2. Earliest Christian art came under many influences simultaneously. Palestine, Asia Minor, Alexandria, and Rome each brought some element of its own artistic heritage. In the W the dominant influence was Gk. classic art; in the E, Oriental art imposed its style on Christian subject matter. Technically, the art of the catacombs is more a type of writing than a style of art. Fresco painting included symbols of Christ such as the Chi Rho, the Alpha and Omega, and the fish. Rarely was the cross used, not only because it still held its context as an instrument of torture, but because the Christians at this time concerned themselves with a theol. of hope and deliverance rather than death. Themes for early paintings followed this line, depicting such stories as Jonah, the 3 men in the fiery furnace, Paul being let down the wall in a basket, and the Good Shepherd. When deemed proper, the early Christians were not adverse to using pagan art for their own purposes. Thus the Roman god of the flocks, Hermes, provided a pattern for the Good Shepherd. Generally, however, the art of the early Christians can be described as abstract, geometric at times, symbolic and with no intention of depicting worldly reality. The human figure was deliberately distorted so that spiritual effect might take precedence.
3. Byzantine art, though a direct outgrowth of early Christian art, introduces a new style element, the Oriental, and becomes a style in itself. The chief capitol of this era, Constantinople, was on the border between E and W; its art was a mixture of these 2 elements. The imperial palace and court of the emp. became the influence for the decoration of the churches. Wealth and pomp were carried over to the ch. both in the materials used and in the subject matter depicted. Mosaic, with its gold and glitter, became the primary pictorial medium. In this medium, colored glass, very luminous and in the form of very small cubes called tesserae, are cemented into the white stucco of the wall. Gold tesserae, glass fused to gold leaf, were often set into the stucco at angles, thus catching light and reflecting it in various directions. The effect is an overall richess of color, light, and subject matter. Often the subject matter included the emperor and empress and members of the court. Symbolism was also used extensively, esp. in defining the sacraments. A formal plan for decorating churches was devised that determined what decorations should be used, where they should be placed, and by what technique. All Byzantine churches used this plan. Great works of Byzantine art are at the Hagia Sophia in Constantinople (Istanbul), in the 5th c. churches of Ravenna, It., done under the direction of Emp. Justinian, who resided there when Ravenna was the capital of the W Empire, and in Sicily, particularly at Monteale. St. Mark's Cathedral, Venice, contains excellent examples of later Byzantine mosaic. This age also provided many fine examples of work in the minor arts, all of which rely heavily on the use of brilliant color and symbolism. Enamel ware, ivory carving, and precious metal were used in making plaques, icons, book covers, caskets, and liturgical items. A gen. description of this era would include the classical and Oriental influence, the rejection of the natural, and the use of wealth and light to transfer the observer's attention to the emotional and mystical elements of the liturgy.

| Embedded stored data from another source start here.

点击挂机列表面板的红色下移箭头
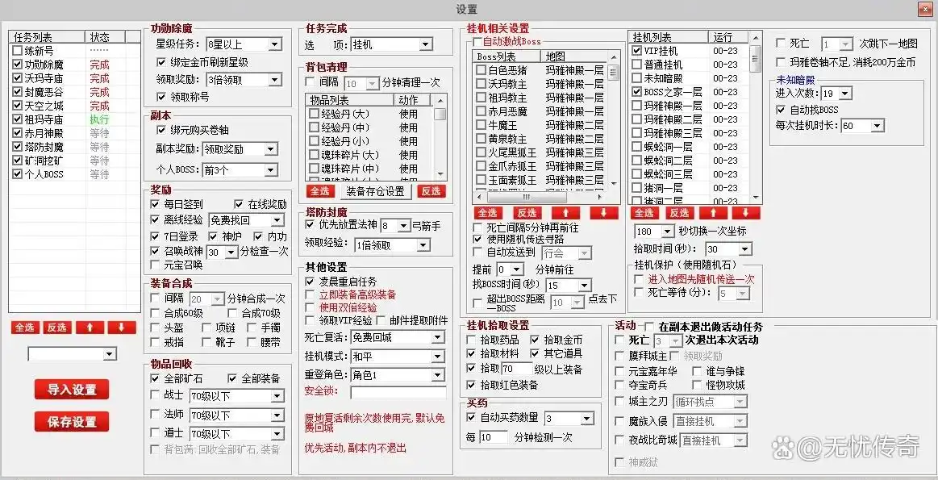Viewport: 938px width, 480px height. (x=746, y=213)
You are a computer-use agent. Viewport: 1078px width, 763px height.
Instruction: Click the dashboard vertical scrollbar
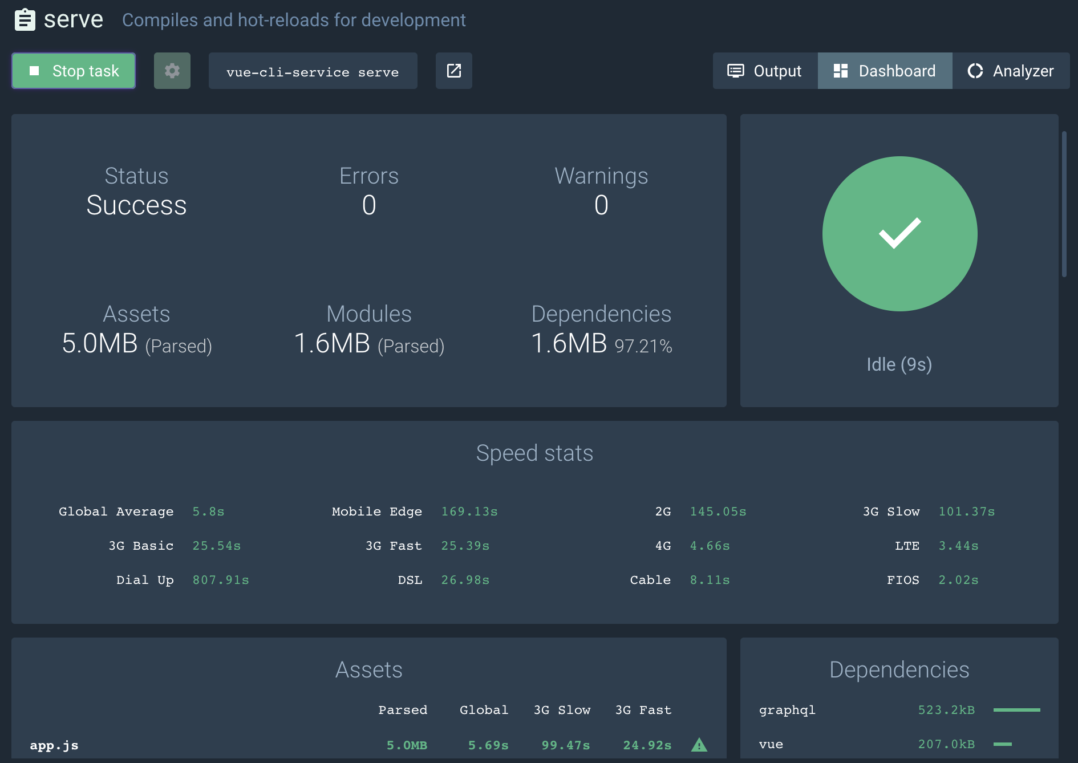[1064, 204]
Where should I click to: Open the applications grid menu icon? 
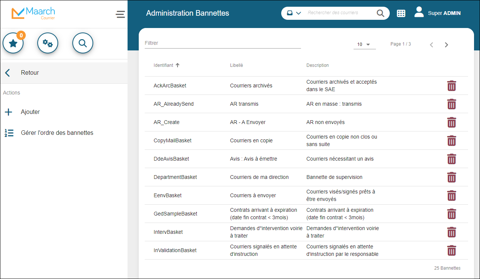[x=401, y=13]
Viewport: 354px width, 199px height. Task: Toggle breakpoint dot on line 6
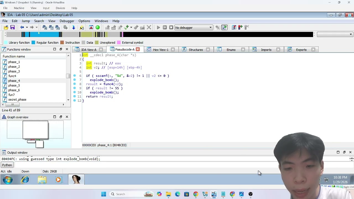point(74,76)
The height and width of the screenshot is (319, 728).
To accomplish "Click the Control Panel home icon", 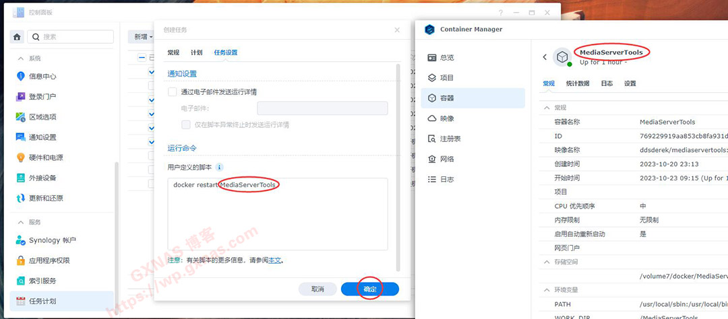I will (17, 36).
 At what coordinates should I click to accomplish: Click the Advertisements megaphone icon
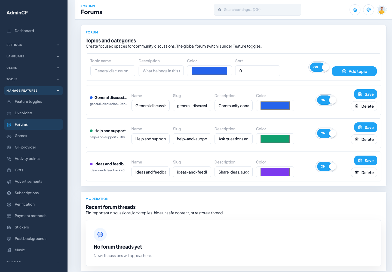point(9,182)
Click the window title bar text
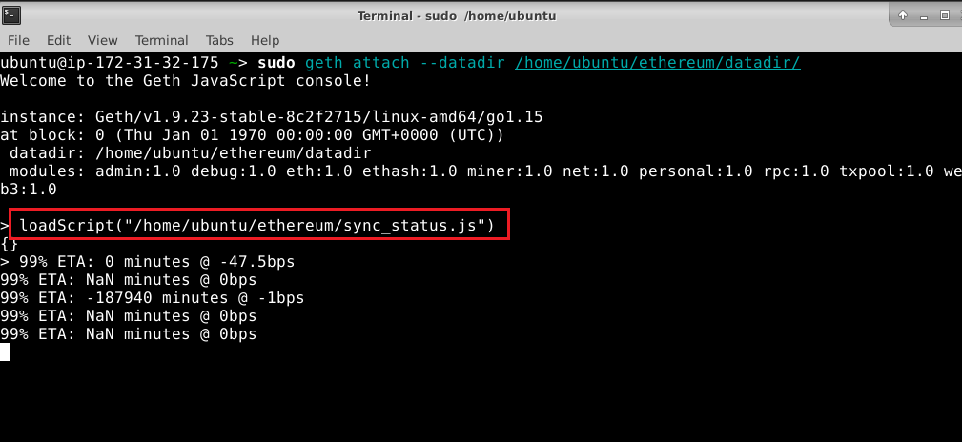Image resolution: width=962 pixels, height=442 pixels. point(457,16)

4. Rome fell into utter ruin, and after the death of Charlemagne the ch. and its art went into hibernation. Awakening was due primarily to 3 influences: the monastic system, the Crusades, and the feeling of new life brought on by the passing of the year 1000 and its threat of the millennium. Monastaries maintained workshops to direct the skills of the artist towards the needs of the ch. Attempts were made, esp. in Fr., to encourage the style of the particular region rather than rely on a classical or Byzantine influence to dictate form. Thus each of various tribes that made up the Eur. complex provided a peculiar style to form a conglomerate whole. Esp. in painting we find considerable use of barbaric motifs. These worked their way into MS illuminations and provided strong influence for the resultant Gothic style. Since the ch. was now the patron of the arts, the state was removed as subject matter. God was the sole concern of the artist's work. There was very little attempt to create aesthetically pleasant work but rather to extend the work as a part of worship. Art now became an addition to the spoken word. Of all the art forms used at this time, sculpture can best be said to epitomize the age. Each ch. had its patron saint, sculpted and carried in procession on special occasions. The churches themselves were stark and massive and served also as fortresses. The sculptor's art kept them from being drab. The portal of the ch. provided the best arena for the sculptor, esp. at the tympanum. Here was depicted the Last Judgment, the Glorified Christ, or Christ surrounded by the 4 apocalyptic figures representing the Gospel writers. The sculptor was also called upon to execute crosses and crucifixes, many rivaling in wealth and beauty those done in the Byzantine age. The era can be summarized thus: ultra serious and devout, extremely inventive, with a concern for symbolizing truths that exist beyond the realm of human understanding and experience. Significant Romanesque art can be found in Fr. at Moissac, Chartres, Arles and Toulouse, in Ger. at Worms, Speyer and Hildesheim, in It. at Pisa and St. Ambrogio's in Milan, and in Eng. at Durham.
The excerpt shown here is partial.